> [What you will do] Could you repeat every record below exactly as written?

> [Supplied material]
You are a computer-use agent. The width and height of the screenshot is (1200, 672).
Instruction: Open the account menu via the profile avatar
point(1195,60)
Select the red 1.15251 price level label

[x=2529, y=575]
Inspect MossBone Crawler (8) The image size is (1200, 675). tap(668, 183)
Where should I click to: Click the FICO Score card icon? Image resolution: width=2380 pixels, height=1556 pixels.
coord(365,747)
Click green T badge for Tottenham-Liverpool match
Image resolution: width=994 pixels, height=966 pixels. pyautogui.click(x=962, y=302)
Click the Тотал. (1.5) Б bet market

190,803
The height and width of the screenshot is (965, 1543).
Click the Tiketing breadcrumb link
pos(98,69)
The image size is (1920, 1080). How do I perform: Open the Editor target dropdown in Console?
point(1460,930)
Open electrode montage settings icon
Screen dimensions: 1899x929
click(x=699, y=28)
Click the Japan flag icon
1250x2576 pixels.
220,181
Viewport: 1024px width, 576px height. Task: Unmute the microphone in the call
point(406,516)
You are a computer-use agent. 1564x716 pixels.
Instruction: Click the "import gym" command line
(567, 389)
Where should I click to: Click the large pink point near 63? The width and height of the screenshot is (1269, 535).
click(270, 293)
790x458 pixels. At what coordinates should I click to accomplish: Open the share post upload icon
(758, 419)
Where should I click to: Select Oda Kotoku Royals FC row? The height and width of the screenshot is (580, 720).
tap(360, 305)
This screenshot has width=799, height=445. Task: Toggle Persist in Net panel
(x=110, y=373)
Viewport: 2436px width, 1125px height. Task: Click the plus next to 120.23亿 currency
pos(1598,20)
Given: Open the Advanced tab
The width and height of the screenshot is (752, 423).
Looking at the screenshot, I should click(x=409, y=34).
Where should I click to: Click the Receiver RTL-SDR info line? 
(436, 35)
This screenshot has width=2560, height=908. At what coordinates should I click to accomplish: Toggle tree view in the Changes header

> [Your response]
You are a computer-use agent. The width and height of the screenshot is (1200, 672).
Instruction: Open the account menu via the profile avatar
point(1195,60)
Select the red 1.15251 price level label

[x=2529, y=575]
Inspect MossBone Crawler (8) The image size is (1200, 675). tap(668, 183)
Where should I click to: Click the FICO Score card icon? Image resolution: width=2380 pixels, height=1556 pixels.
coord(365,747)
Click green T badge for Tottenham-Liverpool match
Image resolution: width=994 pixels, height=966 pixels. pyautogui.click(x=962, y=302)
Click the Тотал. (1.5) Б bet market

190,803
The height and width of the screenshot is (965, 1543).
Click the Tiketing breadcrumb link
pos(98,69)
The image size is (1920, 1080). How do I perform: Open the Editor target dropdown in Console?
point(1460,930)
Open electrode montage settings icon
Screen dimensions: 1899x929
click(x=699, y=28)
Click the Japan flag icon
1250x2576 pixels.
220,181
Viewport: 1024px width, 576px height. Task: Unmute the microphone in the call
point(406,516)
You are a computer-use agent. 1564x716 pixels.
Instruction: Click the "import gym" command line
(567, 389)
Where should I click to: Click the large pink point near 63? The width and height of the screenshot is (1269, 535).
click(270, 293)
790x458 pixels. At what coordinates should I click to accomplish: Open the share post upload icon
(758, 419)
Where should I click to: Select Oda Kotoku Royals FC row? The height and width of the screenshot is (580, 720).
tap(360, 305)
This screenshot has width=799, height=445. Task: Toggle Persist in Net panel
(x=110, y=373)
Viewport: 2436px width, 1125px height. Task: Click the plus next to 120.23亿 currency
pos(1598,20)
Given: Open the Advanced tab
The width and height of the screenshot is (752, 423).
Looking at the screenshot, I should click(x=409, y=34).
Where should I click to: Click the Receiver RTL-SDR info line? 
(436, 35)
This screenshot has width=2560, height=908. At what coordinates should I click to accomplish: Toggle tree view in the Changes header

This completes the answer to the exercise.